As a young man, Barron was an employee of Pease and Partners Ltd, the same company for which his father worked. Barron married Mary Ann Bird in 1893, and they initially settled in the town of Lynesack and later in St Helen Auckland, both near West Auckland. They had five children. Barron was a freemason member of the United Grand Lodge of England from 1905.

==Career==
A surveyor by trade, Barron, who never played senior football, served as club secretary for several football clubs in the North East of his native England, notably organizing trips to face European opposition. Most notable of these European trips was with West Auckland Football Club, an amateur team made up of coalminers from County Durham, who defeated Swiss opposition FC Winterthur in 1909 to claim the inaugural Sir Thomas Lipton Trophy. These events were later dramatized in the 1982 television movie, The World Cup: A Captain's Tale, with Barron being portrayed by Richard Griffiths. However, despite beating Italian side Juventus two years later to win the competition again, the club met with financial hardship and were forced to disband.

These exploits in Europe caught the eye of Barcelona president Joan Gamper, who invited Barron to become head coach of Barcelona in 1912. Barron accepted and was therefore appointed as manager upon his arrival. Between September and December 1912, Barron managed Barcelona in twelve friendly matches, and also refereed two of them. After having coached the team in local matches for several months, he was tasked with assembling a squad of British players for Barcelona to test its strength in their Christmas friendlies. The British team he brought over, known as the West Auckland Wanderers, was composed of numerous members of the West Auckland side that had won two Sir Thomas Lipton Trophy titles under Barron.
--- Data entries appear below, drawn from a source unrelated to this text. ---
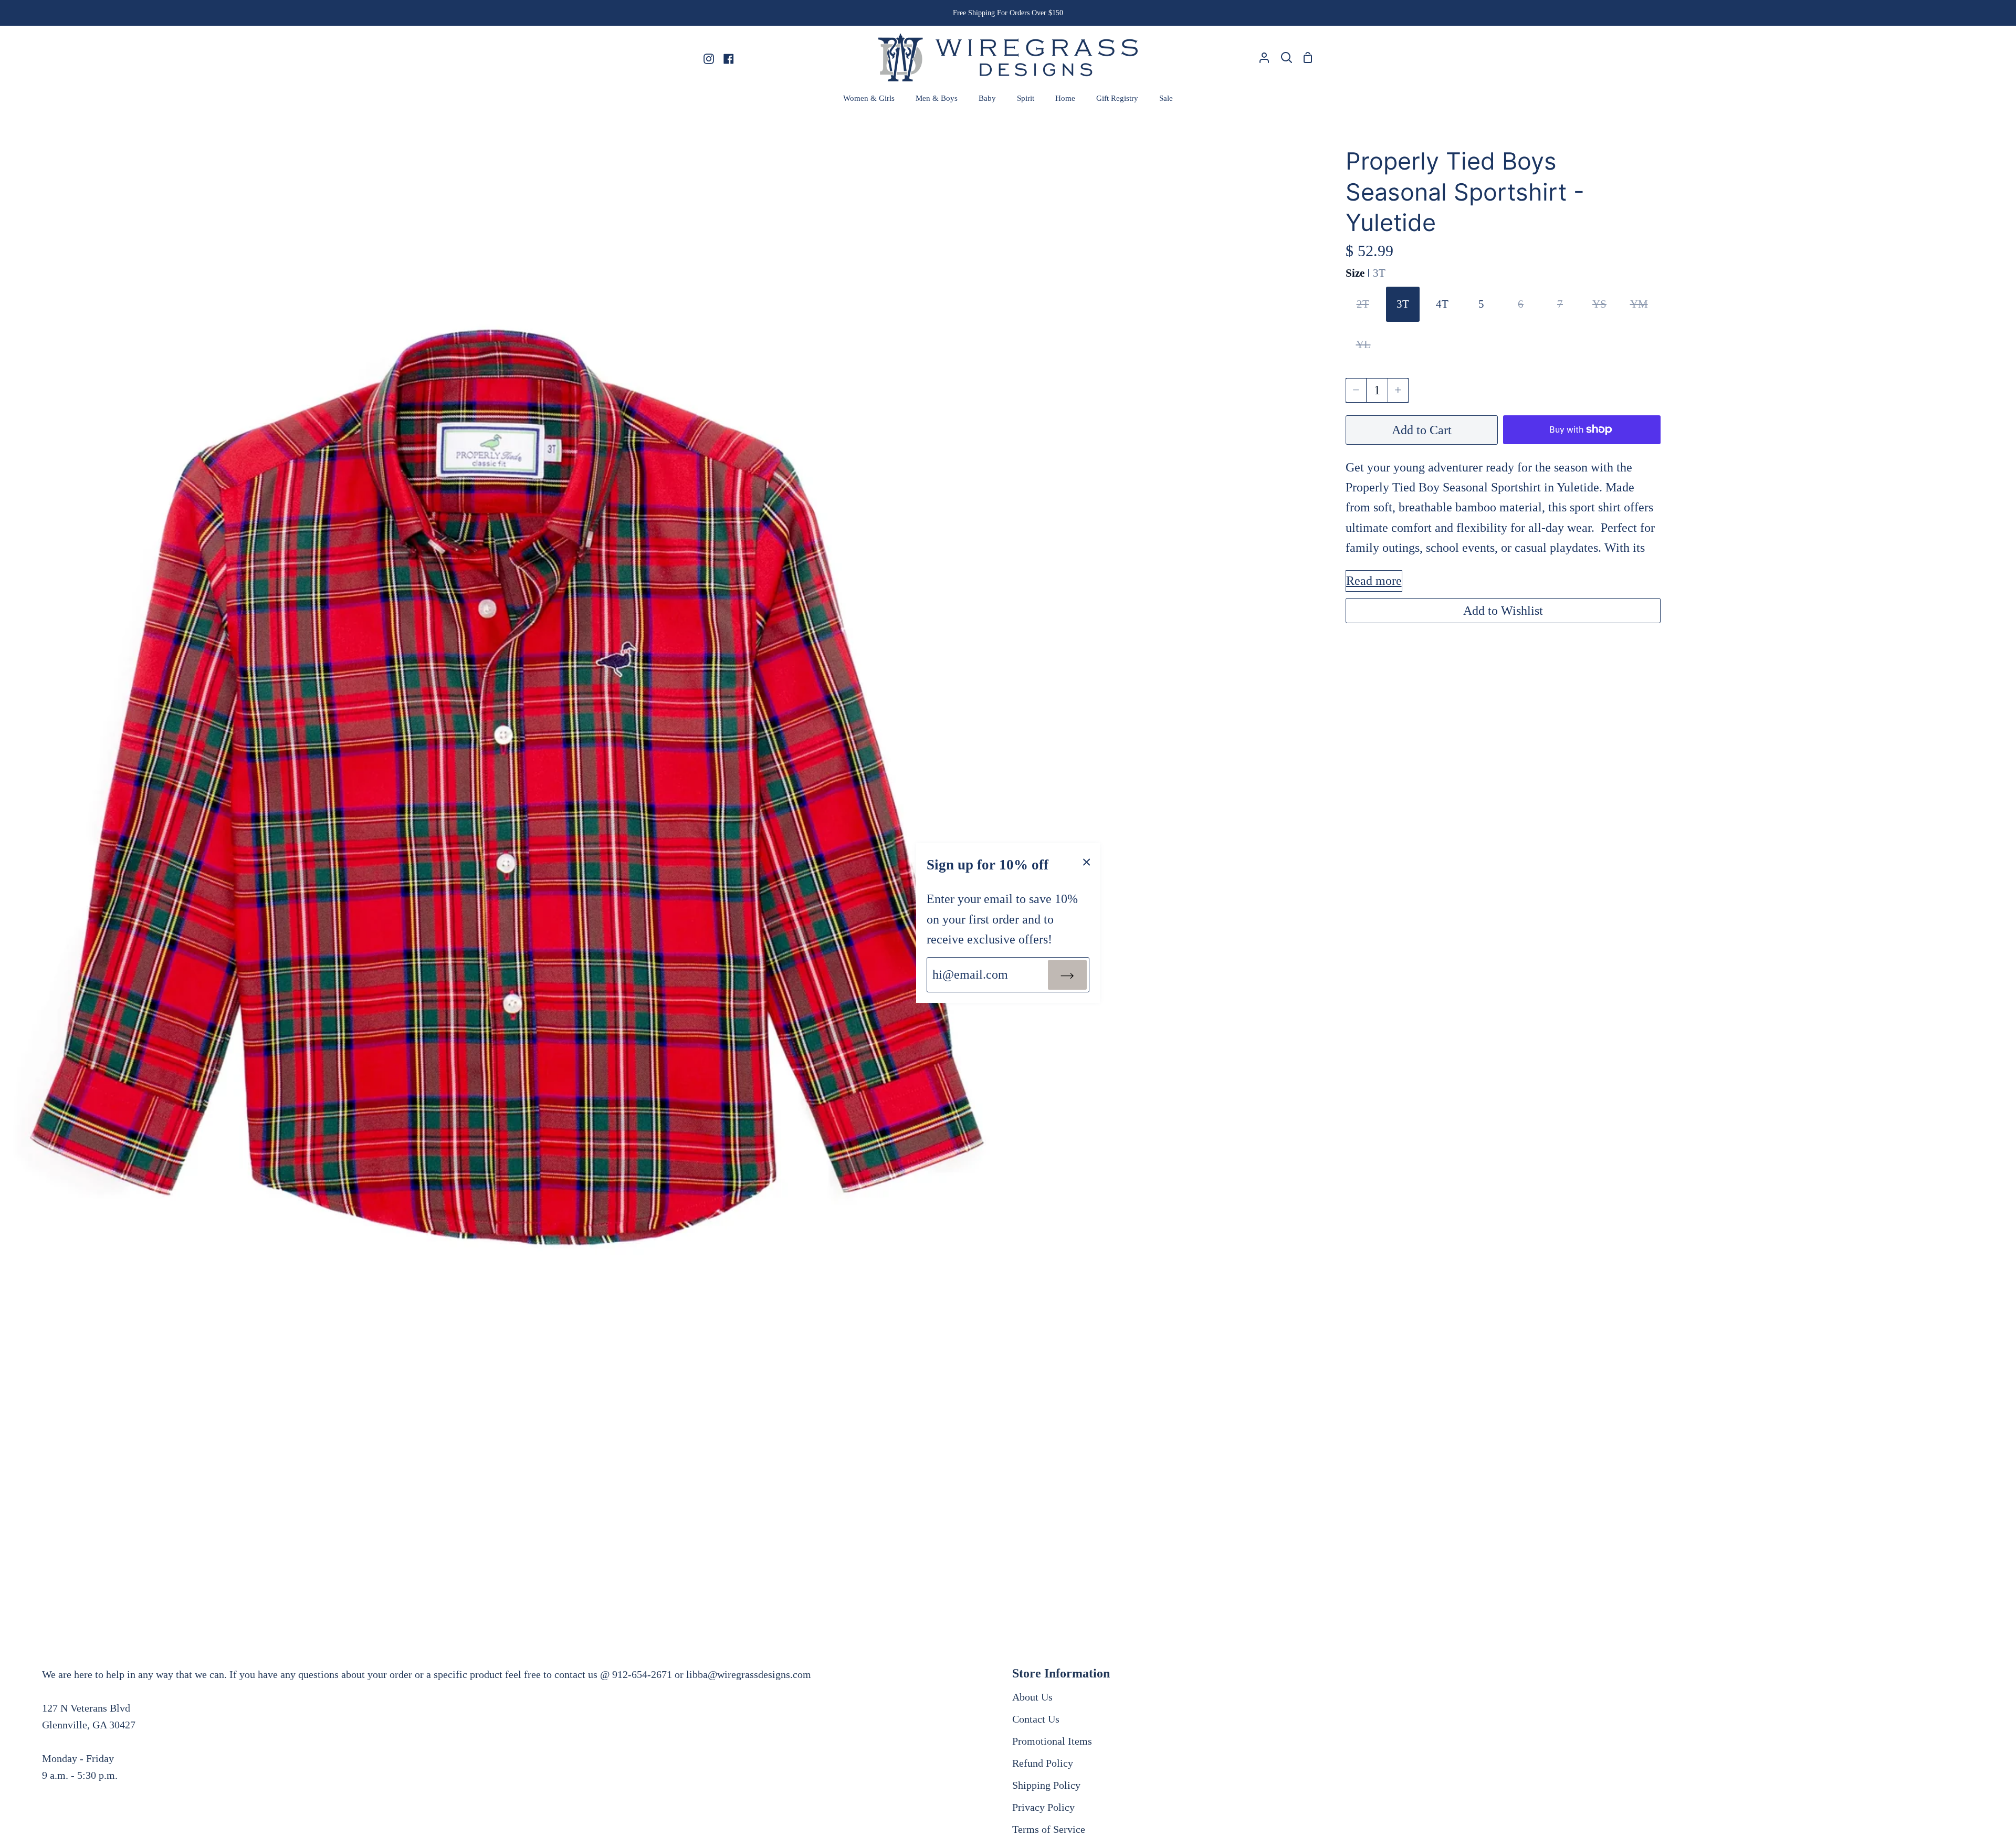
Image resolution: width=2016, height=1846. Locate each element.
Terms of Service (1048, 1829)
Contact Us (1035, 1719)
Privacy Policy (1043, 1807)
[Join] (1067, 974)
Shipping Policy (1046, 1785)
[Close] (1087, 861)
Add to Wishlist (1503, 610)
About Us (1032, 1697)
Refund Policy (1042, 1763)
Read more (1374, 581)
The sides faced off three times at the Camp de la Indústria, with the results being one win for each and one draw. They played their first game on Christmas Day of 1912: a 3–3 draw, in which Barcelona's goals were scored by two British players, Alex Steel and Frank Allack. The second game resulted in a 4–0 loss for Barcelona, but in the final fixture, played on 29 December, Steel scored two goals in a 2–0 victory for the Catalan club. Following this, Gamper attempted to persuade Barron to continue as head coach, an offer which Barron declined in order to return to his family; he resumed his previous career as a surveyor.

Despite leaving Barcelona, his impact was longer-lasting: the visiting West Auckland squad included goalkeeper Jack Alderson, who replaced Barron as coach. Former West Auckland player, and friend of Barron, Jack Greenwell, who had joined Barcelona as a player at the same time as Barron's arrival, also decided to stay in Barcelona after those friendlies and went on to replace Alderson and manage the side for two separate spells.
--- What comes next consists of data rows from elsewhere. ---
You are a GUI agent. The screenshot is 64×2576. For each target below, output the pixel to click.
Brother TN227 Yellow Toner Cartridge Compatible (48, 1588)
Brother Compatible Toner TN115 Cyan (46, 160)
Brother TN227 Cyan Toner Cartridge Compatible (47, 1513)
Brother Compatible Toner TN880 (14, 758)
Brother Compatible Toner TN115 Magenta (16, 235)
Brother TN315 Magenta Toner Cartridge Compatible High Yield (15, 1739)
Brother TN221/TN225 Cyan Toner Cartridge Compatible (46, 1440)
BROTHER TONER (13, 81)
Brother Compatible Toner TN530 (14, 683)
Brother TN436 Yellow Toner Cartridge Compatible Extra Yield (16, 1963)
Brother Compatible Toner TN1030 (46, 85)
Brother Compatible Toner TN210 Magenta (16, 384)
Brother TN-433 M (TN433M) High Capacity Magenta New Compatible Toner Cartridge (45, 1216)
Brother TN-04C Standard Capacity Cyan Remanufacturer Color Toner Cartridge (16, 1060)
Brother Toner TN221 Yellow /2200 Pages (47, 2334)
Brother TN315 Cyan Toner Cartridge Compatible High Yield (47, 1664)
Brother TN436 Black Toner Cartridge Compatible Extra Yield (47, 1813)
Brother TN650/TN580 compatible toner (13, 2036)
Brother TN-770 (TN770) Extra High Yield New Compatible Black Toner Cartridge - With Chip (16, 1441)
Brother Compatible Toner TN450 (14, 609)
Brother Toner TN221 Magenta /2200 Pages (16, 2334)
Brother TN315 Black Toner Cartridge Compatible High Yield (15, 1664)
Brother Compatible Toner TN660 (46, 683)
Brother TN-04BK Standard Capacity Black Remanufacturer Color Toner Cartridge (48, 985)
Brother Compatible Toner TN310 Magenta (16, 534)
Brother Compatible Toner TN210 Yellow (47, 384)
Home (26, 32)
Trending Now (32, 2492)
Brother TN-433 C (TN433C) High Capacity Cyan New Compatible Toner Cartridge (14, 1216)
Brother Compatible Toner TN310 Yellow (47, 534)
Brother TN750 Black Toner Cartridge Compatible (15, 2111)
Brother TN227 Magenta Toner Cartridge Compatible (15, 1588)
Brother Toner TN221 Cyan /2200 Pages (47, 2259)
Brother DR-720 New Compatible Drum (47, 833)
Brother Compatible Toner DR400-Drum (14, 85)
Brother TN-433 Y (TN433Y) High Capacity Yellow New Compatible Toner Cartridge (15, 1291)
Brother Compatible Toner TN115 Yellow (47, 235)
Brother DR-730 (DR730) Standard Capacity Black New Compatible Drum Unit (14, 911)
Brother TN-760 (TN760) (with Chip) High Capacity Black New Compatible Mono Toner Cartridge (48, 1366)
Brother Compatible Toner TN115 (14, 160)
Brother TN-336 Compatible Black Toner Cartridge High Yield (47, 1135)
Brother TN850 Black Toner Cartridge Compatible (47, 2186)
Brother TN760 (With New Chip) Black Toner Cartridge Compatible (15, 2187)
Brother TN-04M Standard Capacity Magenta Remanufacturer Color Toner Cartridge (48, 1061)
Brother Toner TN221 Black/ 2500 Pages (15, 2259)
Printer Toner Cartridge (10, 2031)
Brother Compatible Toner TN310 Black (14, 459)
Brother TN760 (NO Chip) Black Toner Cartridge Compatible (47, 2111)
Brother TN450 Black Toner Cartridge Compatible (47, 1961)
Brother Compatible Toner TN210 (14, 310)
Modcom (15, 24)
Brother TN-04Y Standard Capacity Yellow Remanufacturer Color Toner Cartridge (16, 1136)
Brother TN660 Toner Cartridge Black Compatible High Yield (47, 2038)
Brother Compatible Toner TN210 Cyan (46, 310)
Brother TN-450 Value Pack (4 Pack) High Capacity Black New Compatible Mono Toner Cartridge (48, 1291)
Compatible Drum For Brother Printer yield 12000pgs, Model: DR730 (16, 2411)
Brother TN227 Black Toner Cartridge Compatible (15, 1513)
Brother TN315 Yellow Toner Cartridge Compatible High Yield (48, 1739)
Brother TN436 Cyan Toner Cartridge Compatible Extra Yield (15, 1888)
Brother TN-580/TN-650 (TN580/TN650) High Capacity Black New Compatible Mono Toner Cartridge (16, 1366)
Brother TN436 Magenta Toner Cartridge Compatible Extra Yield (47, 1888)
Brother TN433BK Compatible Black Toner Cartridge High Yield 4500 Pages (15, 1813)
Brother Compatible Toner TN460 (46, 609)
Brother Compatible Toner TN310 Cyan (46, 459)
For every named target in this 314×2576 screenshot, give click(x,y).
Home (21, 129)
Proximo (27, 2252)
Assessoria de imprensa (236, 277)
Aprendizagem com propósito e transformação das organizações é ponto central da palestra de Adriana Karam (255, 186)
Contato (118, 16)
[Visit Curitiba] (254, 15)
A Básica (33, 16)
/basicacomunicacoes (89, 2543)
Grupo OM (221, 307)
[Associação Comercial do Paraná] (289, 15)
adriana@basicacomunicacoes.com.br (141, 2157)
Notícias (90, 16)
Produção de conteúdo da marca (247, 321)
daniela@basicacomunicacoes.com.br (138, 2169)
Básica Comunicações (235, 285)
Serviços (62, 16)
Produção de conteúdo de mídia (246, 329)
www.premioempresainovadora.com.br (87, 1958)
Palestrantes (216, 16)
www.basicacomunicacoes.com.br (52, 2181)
In Spanish newspapers, Barron's name was rendered incorrectly more often than not, with various different spellings, though football historians have identified them as him. Incorrectly named "B. Barren" on Barcelona's official website (and earlier as "John Barrow"), he is listed as the club's second official coach, after Billy Lambe, who had served as player-manager earlier in 1912, although Barren was the first one to be specifically contracted by Barça as a full-time manager.

==Later life and death==
Barron would not remain in football, and with the onset of the First World War in 1914, he and his son Percy were commissioned into the Royal Engineers, serving in the Salonika campaign, where he contracted malaria. The disease affected most of his later life, and he eventually succumbed to it, dying on 9 September 1924, at the age of 52.